"I do."
There was a pause, of a moment or two, and then Richard said--
"What a fool I should be, Emmeline--a greater fool than I am, and that is bad enough--if I suffered my wits to be set wool-gathering by any nonsense about ever marrying you, or putting Smeaton out of your head. But still, Emmy," he continued, in a tender tone, "you will love me after a sort--as you always have--as a kind friend--as a sister."
"Indeed I will, Richard," exclaimed Emmeline, earnestly, "and love you all the better for your conduct this day. Now I know what you mean by setting the eagle free; you would fain set Smeaton free of all difficulties, if you could."
"No, dear Emmy," pursued Richard; "I did not exactly mean that. Indeed I do not clearly know that I meant anything; but, as I rode homeward, and thought how happy you might be if people left you to do just what you liked, I wished to help you to do so--to make you quite free; and then, when saw the poor eagle in the court, I thought how happy he would be if he could soar away in the skies again at his own pleasure, and then the thought came across me of what my father would say if I unchained the bird's leg, and I answered myself, that I had a right--that the bird was mine--that he had been given to me, and so had you; and, therefore, I determined to set you both free. I do not know how it was; but, somehow, there seemed a likeness between your fate and his; though when he fluttered his wings, and struck at me, as I unchained him, I said to myself, Emmeline will know better, and so she does."

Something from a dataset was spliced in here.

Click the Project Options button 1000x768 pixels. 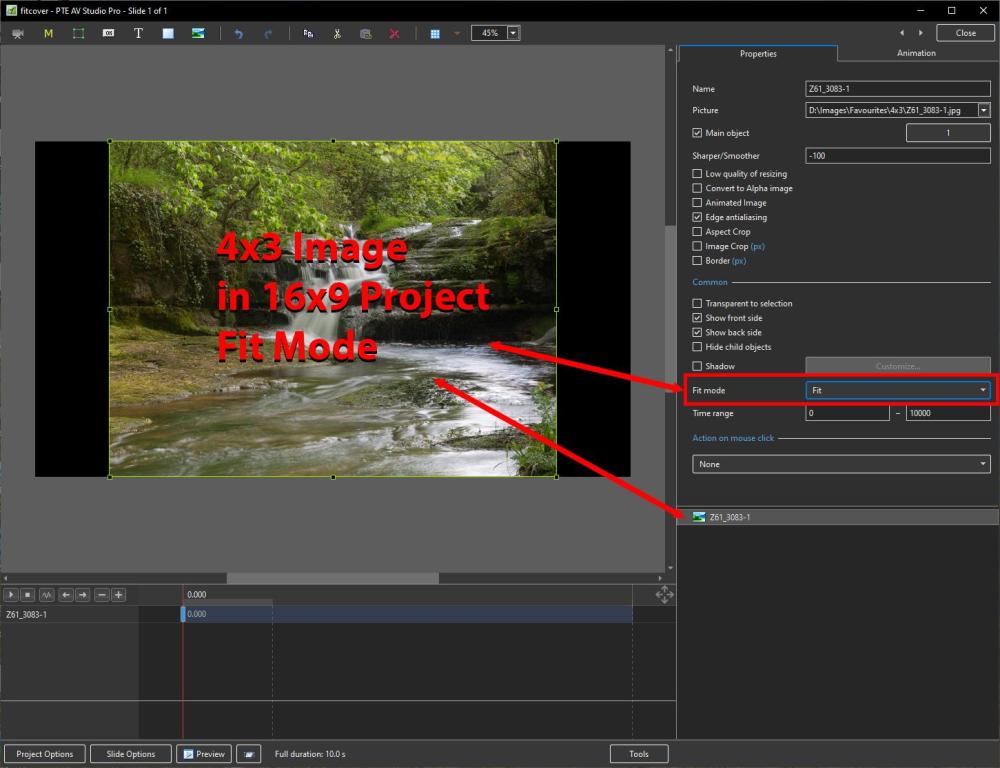tap(45, 754)
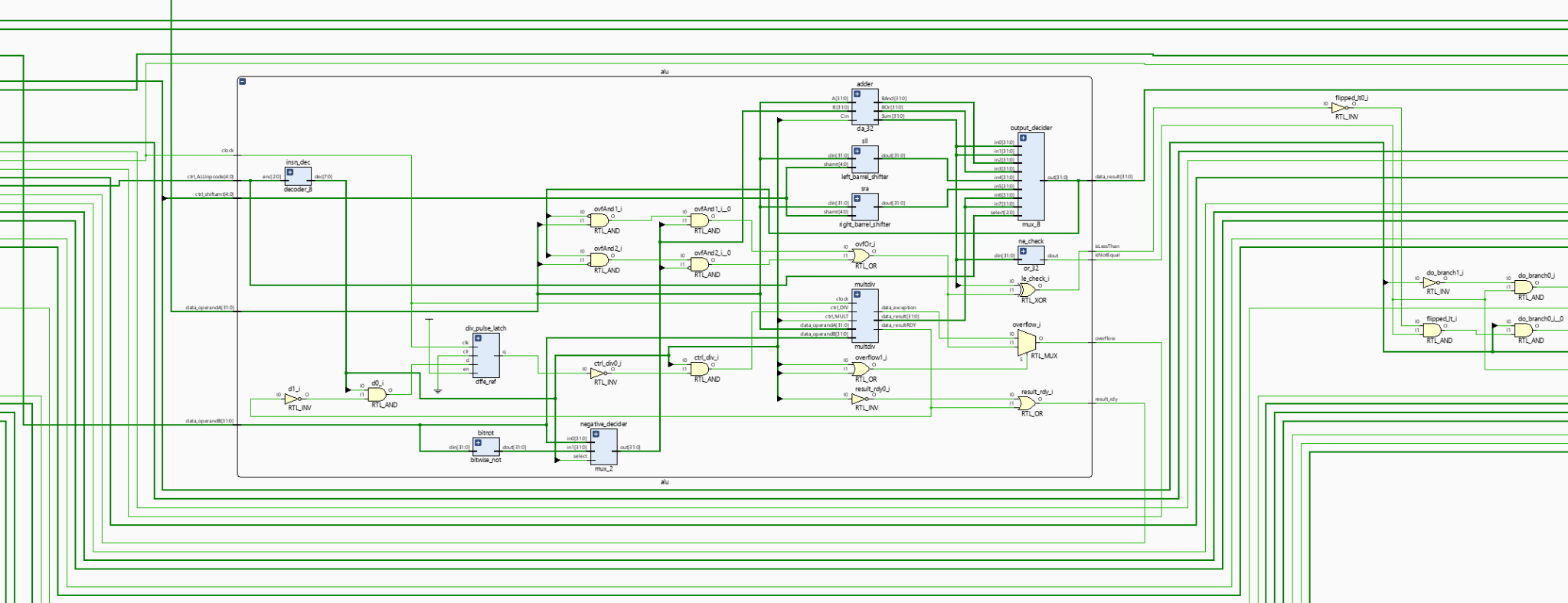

"Indeed she does, Richard," replied Emmeline; "and she will never mistake you for an enemy."
"But do you know, Emmeline," continued her cousin, "that I have a strange notion it would be better for us both to dissemble a little? for I fancy my father has some suspicion about you and Smeaton."
"I fear I am a bad dissembler," returned Emmeline, incautiously. "I cannot but dread that Sir John sees I have been dissembling with him lately."
Richard, however, did not ask in what respect, but rambled on as usual.
"Oh, we all dissemble more than we are aware," he said. "Here, I never thought to deceive my father in anything; and yet, for some reason--either from something in himself or in me--I never can tell him all I think. I never can turn my heart inside out before him, as I can with you. When I should most wish to say all, and make him understand everything that is going on inside of me, some devil, I think it is, comes and stops me, and makes me go rambling away with vague answers about nothing at all, which he may take one way or another, just as he likes. But what I mean is, not that we should just exactly dissemble; for, as you love me well, and I love you well, it is not dissembling to seem to do so. I would only have you look happy when I am with you, and I'll try to make you so too; for I'll talk to you of Smeaton, and we'll plan plans and plot plots about him, and all sorts of pleasant things."